[Saved data entries]
------------------------------------------------

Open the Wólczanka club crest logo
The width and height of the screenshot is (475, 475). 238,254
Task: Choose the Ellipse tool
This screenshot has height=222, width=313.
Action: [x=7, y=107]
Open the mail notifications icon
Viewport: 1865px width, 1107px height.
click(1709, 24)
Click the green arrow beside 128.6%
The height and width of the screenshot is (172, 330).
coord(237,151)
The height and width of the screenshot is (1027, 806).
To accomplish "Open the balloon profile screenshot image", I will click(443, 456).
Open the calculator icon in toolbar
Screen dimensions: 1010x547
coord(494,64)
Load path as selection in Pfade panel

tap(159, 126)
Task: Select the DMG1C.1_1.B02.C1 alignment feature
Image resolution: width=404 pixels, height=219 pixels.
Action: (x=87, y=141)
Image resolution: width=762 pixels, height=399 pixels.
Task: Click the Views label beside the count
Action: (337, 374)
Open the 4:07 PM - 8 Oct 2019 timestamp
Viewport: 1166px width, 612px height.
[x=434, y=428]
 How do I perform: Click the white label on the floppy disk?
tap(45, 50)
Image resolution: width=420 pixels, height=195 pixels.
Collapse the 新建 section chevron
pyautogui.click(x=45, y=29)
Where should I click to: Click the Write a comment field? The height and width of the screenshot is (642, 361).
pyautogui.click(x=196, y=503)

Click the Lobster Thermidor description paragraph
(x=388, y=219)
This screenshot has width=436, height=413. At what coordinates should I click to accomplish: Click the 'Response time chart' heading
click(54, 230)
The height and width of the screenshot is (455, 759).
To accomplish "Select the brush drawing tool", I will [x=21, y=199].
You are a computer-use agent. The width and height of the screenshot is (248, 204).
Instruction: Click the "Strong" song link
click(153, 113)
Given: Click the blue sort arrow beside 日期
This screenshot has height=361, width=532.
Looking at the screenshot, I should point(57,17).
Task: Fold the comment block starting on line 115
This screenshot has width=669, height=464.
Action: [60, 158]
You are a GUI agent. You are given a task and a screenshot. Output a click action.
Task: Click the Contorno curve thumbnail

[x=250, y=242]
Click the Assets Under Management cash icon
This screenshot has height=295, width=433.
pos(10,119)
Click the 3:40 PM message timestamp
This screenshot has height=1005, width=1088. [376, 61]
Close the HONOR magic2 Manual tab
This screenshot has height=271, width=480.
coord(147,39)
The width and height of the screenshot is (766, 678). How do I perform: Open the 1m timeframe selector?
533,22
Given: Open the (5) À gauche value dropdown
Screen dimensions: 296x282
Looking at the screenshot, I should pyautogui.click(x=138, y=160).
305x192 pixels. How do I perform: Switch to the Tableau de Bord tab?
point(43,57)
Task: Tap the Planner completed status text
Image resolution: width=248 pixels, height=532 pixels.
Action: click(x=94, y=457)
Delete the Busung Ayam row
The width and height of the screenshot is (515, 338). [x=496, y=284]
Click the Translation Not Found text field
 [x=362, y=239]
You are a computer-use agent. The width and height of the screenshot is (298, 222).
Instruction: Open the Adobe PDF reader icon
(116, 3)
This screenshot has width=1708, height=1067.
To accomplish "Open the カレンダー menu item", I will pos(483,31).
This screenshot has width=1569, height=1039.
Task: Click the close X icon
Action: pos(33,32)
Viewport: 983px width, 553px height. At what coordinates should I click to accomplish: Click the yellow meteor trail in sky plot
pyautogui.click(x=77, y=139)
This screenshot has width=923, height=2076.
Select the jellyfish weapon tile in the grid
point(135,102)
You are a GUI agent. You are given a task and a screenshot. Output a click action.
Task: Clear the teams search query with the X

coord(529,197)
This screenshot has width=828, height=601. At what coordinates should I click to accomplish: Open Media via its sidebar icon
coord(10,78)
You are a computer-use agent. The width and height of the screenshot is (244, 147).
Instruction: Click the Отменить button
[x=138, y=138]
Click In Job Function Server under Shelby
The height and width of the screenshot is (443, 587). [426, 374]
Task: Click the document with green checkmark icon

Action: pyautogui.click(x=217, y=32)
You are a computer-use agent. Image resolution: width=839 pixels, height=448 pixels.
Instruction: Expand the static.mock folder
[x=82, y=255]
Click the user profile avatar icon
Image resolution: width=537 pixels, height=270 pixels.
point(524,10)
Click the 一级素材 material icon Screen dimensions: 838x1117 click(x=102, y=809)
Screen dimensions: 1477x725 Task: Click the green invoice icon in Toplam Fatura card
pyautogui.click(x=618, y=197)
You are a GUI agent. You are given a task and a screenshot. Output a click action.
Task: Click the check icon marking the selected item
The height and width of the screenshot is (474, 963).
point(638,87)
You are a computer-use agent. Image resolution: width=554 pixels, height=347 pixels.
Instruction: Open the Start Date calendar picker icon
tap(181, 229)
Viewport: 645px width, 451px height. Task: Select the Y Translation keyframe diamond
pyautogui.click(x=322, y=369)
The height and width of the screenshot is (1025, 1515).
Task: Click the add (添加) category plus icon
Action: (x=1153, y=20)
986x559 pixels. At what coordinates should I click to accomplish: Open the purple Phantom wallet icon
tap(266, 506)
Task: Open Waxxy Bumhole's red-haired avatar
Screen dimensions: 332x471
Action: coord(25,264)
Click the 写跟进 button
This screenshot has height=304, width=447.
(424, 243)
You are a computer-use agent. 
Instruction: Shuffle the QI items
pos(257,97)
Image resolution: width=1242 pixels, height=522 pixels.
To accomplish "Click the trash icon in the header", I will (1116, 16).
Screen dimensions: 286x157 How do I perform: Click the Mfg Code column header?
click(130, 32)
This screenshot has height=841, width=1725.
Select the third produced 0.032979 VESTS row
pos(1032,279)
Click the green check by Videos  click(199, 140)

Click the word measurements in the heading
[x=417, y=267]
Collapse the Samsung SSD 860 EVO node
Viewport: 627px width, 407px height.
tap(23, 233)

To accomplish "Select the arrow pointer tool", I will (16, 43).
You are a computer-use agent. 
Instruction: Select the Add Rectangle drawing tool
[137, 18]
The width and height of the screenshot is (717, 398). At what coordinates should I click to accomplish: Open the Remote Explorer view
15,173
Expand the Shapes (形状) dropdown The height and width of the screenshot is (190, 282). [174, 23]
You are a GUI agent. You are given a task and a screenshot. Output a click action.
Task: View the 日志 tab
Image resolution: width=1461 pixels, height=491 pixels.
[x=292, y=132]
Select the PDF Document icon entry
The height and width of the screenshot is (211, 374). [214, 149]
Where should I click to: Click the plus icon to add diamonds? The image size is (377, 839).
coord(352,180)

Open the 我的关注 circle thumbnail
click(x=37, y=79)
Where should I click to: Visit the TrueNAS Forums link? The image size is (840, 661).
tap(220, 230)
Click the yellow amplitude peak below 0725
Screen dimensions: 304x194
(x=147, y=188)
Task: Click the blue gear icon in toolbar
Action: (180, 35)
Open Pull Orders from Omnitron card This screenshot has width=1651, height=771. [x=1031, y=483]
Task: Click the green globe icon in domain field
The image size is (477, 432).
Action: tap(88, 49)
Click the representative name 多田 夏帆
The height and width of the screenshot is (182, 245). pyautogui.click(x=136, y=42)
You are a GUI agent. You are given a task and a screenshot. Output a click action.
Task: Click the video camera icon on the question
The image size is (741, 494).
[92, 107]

------------------------------------------------

§ **Exercise directions**: Your task is to reproduce the entries exactly, starting at the first line and ending with the line containing "Image resolution: width=420".

§ **Exercise solution**:
Open the Wólczanka club crest logo
The width and height of the screenshot is (475, 475). 238,254
Task: Choose the Ellipse tool
This screenshot has height=222, width=313.
Action: [x=7, y=107]
Open the mail notifications icon
Viewport: 1865px width, 1107px height.
click(1709, 24)
Click the green arrow beside 128.6%
The height and width of the screenshot is (172, 330).
coord(237,151)
The height and width of the screenshot is (1027, 806).
To accomplish "Open the balloon profile screenshot image", I will click(443, 456).
Open the calculator icon in toolbar
Screen dimensions: 1010x547
coord(494,64)
Load path as selection in Pfade panel

tap(159, 126)
Task: Select the DMG1C.1_1.B02.C1 alignment feature
Image resolution: width=404 pixels, height=219 pixels.
Action: (x=87, y=141)
Image resolution: width=762 pixels, height=399 pixels.
Task: Click the Views label beside the count
Action: (337, 374)
Open the 4:07 PM - 8 Oct 2019 timestamp
Viewport: 1166px width, 612px height.
[x=434, y=428]
 How do I perform: Click the white label on the floppy disk?
tap(45, 50)
Image resolution: width=420 pixels, height=195 pixels.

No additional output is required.